We conclude that if the rules complained of in this case are unreasonable and hence void and unenforceable, then injunction is a proper remedy.

Appellant argues that a rule requiring payment of water bills in cash for one year following the dishonoring of a check tendered as payment for one month is reasonable. The one case cited by appellant in support of this view, Telephone News System Inc. v. Illinois Bell Telephone, 220 F. Supp. 621, aff'd 376 U.S. 782, 12 L.Ed.2d 83, 84 S.Ct. 1134, is not in point. That case involved a termination of telephone service by the telephone company acting under a statute which required it to discontinue service after notice by law enforcing agencies and a reasonable notice to subscribers that the facility was being used to transmit or receive illegal gambling information. Rules and regulations of the defendant company were not involved. In the course of its opinion, however, the court did take occasion to remark: "A public utility must serve all members of the public without unreasonable discrimination."

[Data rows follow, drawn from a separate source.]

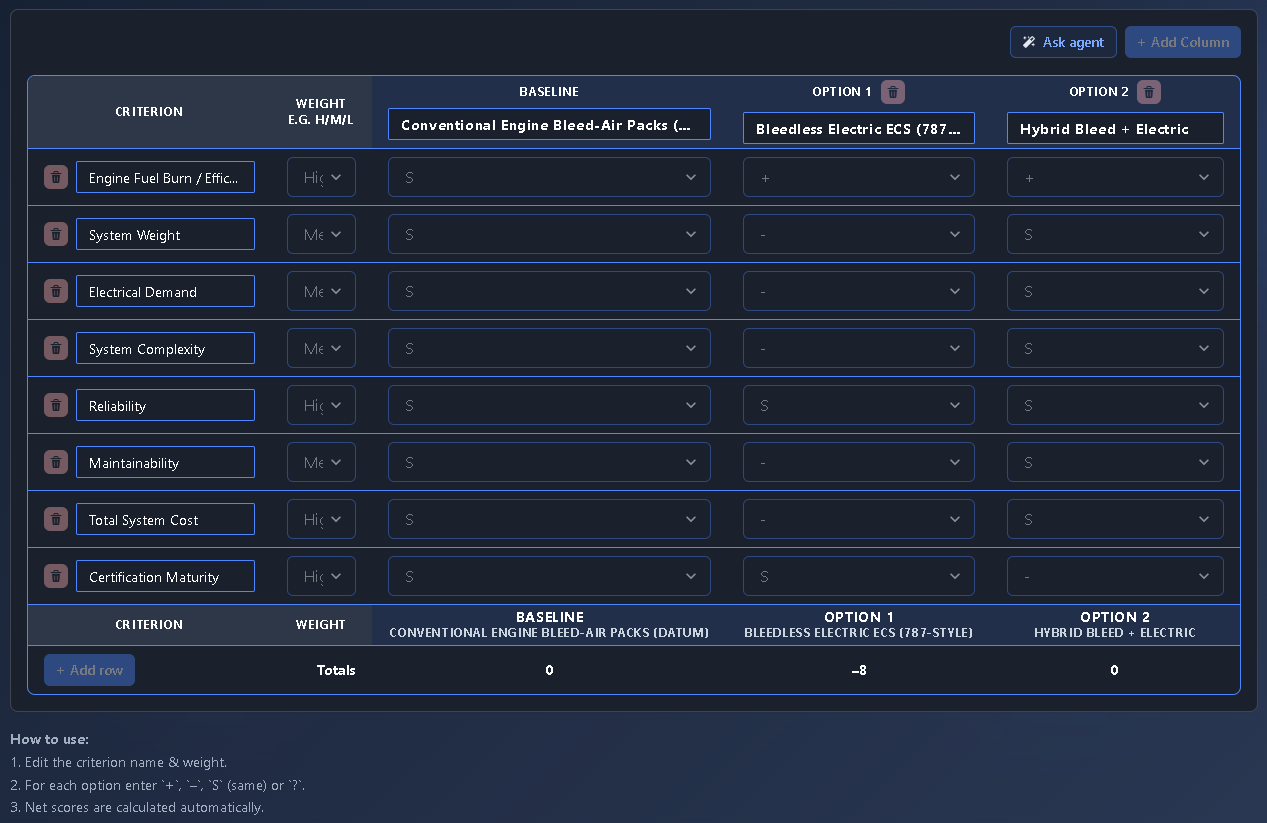Open Option 1 rating for System Weight

859,234
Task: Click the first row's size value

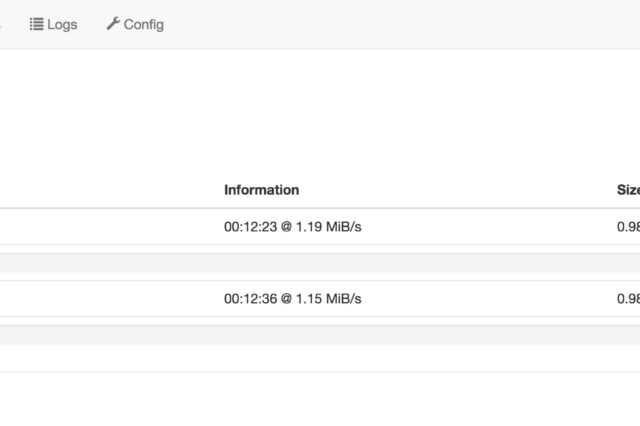Action: pyautogui.click(x=628, y=227)
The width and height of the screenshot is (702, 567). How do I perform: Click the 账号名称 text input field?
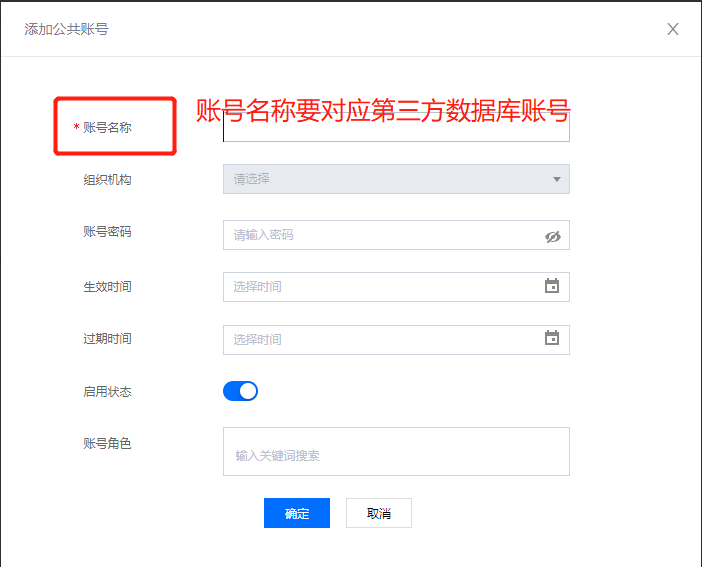pos(396,129)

We do not question the right of a public utility to make reasonable regulations with respect to customer contracts, and hence are in accord with the general statement in 73 C.J.S., p. 997 cited by the appellant. But that statement does contain an important proviso: "* * * provided such regulations are reasonable, just, nondiscriminatory, and not in contravention of law." Appellant also cites part of a paragraph from 64 Am.Jur.2d, p. 590: "It has generally been held that a public service company may exact a penalty or added amount for delay in payment of service charges provided that such penalty or added amount is reasonable and not exhorbitant." In the instant case we are not confronted with a rule exacting a penalty or added amount; furthermore, appellant did not quote the next sentence of this paragraph which states: "There is, however, authority to the contrary * * *."

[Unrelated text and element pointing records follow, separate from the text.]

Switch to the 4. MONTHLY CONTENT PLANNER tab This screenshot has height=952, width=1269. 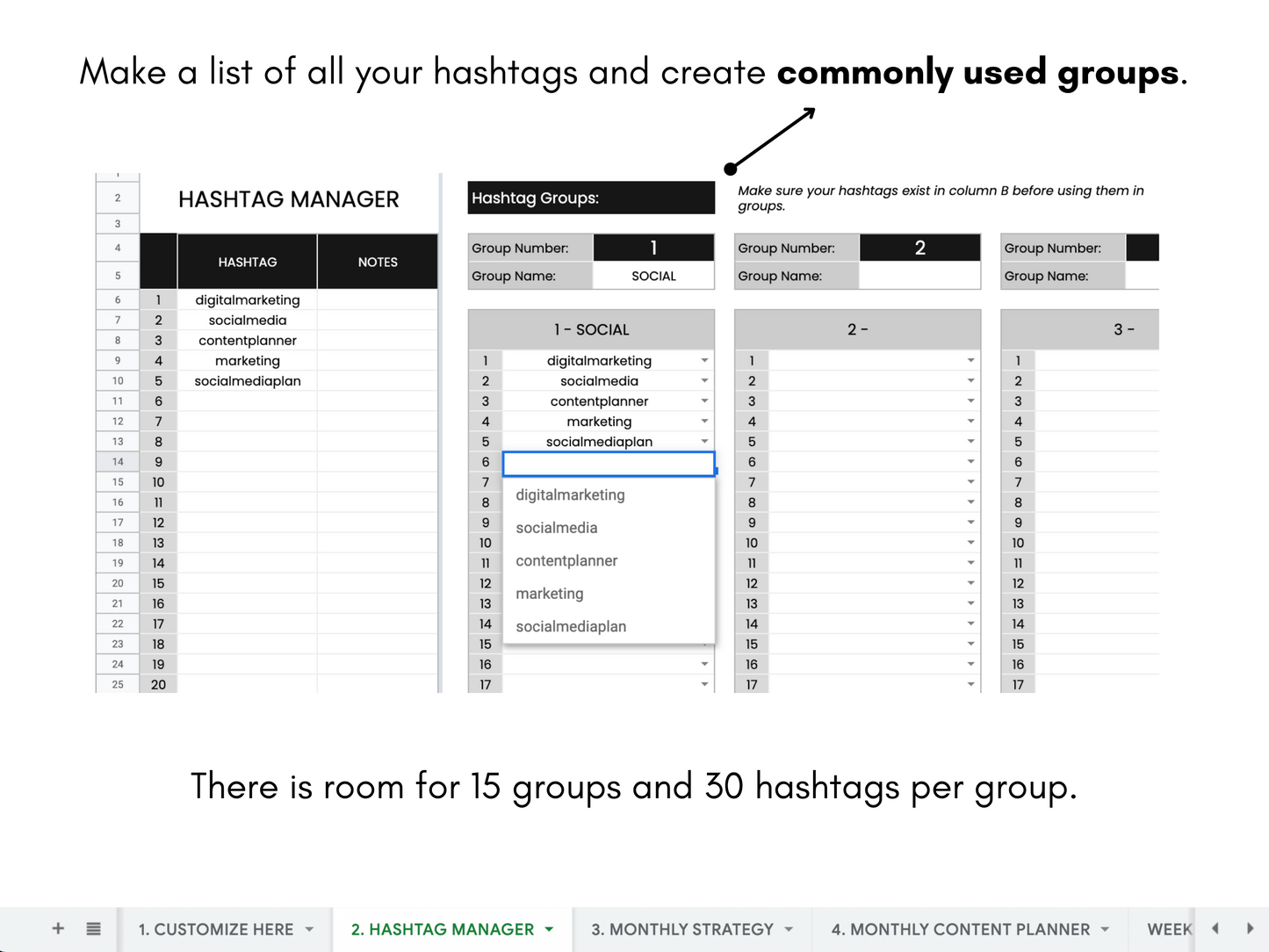coord(962,928)
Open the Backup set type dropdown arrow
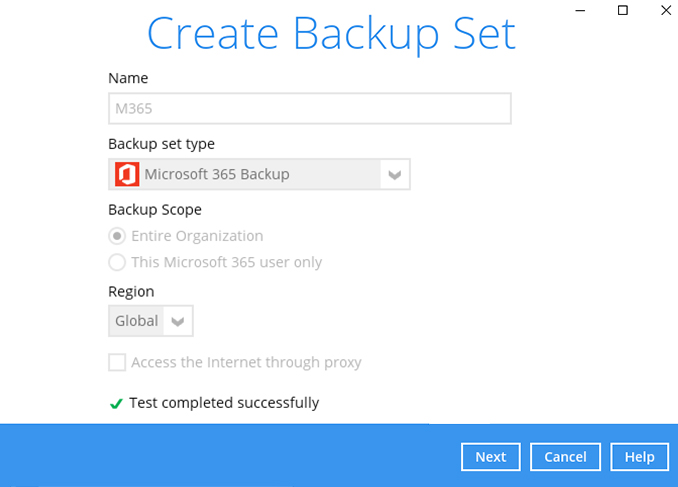The image size is (678, 487). pos(394,174)
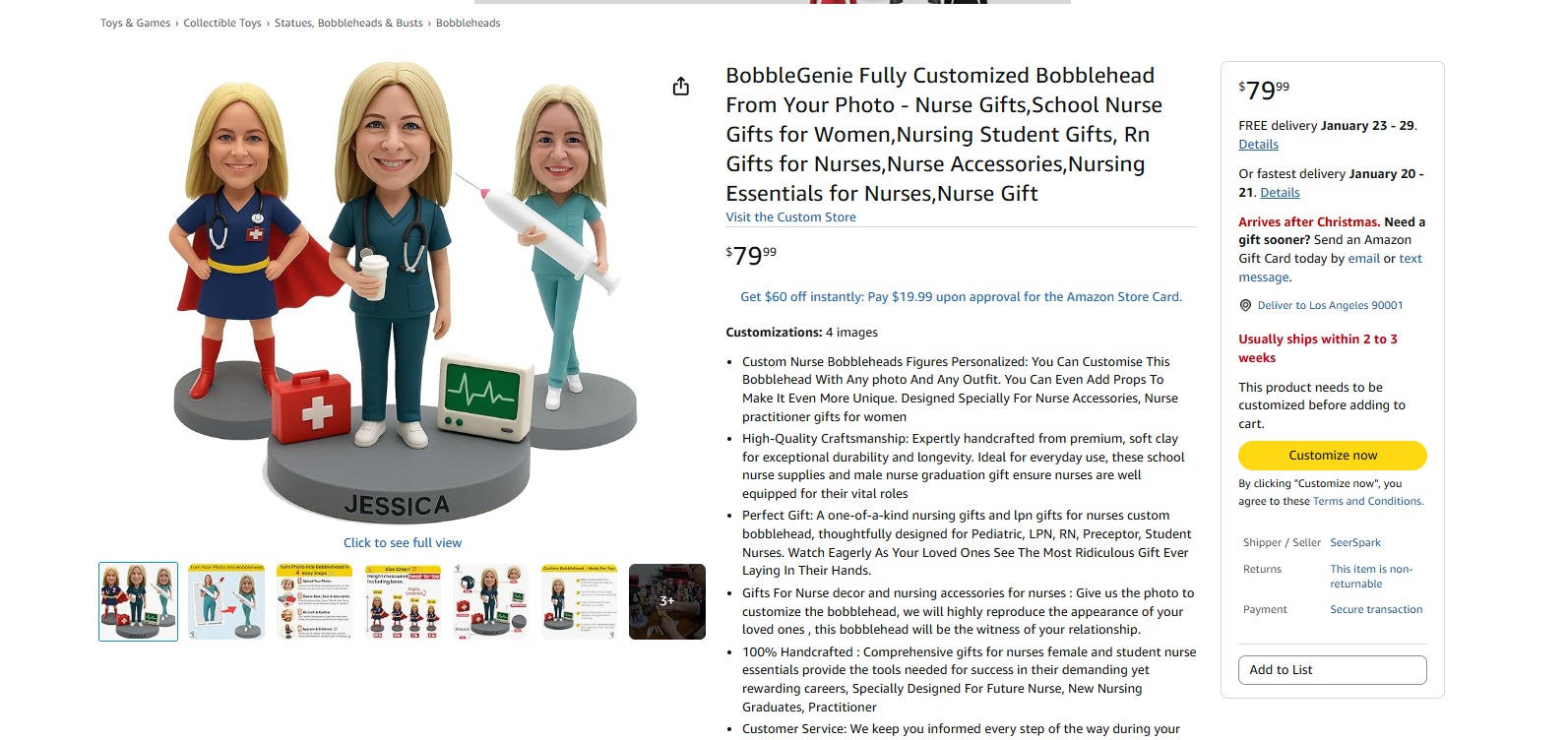
Task: Go to Toys & Games breadcrumb
Action: [135, 23]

• 2, 3 Though the record in this case does not contain a copy of the rules and regulations of the water company, both parties agree that the rules referred to were in existence and were applied to the appellees. The record does not disclose that appellees were apprised of these rules prior to the time they were applied to them. We agree with the trial court that the rules are unreasonable and therefore void. Payment by check is thoroughly established in our commercial life and is in accord with sound financial management. Denial of the right to pay by check must be predicated on a showing that a more substantial and continuing risk is involved to the payee with respect to a particular payor than that one check failed to clear. Many families operate "close to the line" with respect to income and expenditures from their bank account, and it is not unusual for a check to be returned for insufficient funds when a deposit has not been made by the time expected. In the instant case the fact that the appellees, since the return of their check for insufficient funds in 1970, have paid their bills and are in good standing indicates that if the bills had been paid by check, the checks would have cleared. We realize that public utilities do need rules and regulations to insure payment and that they may establish reasonable penalties for late payment or for unpaid bills, including even termination of service, but to impose the burden of making cash payments for a year simply because one check did not clear or because a payment is late, is in our minds unreasonable. We agree with the decision of the trial court.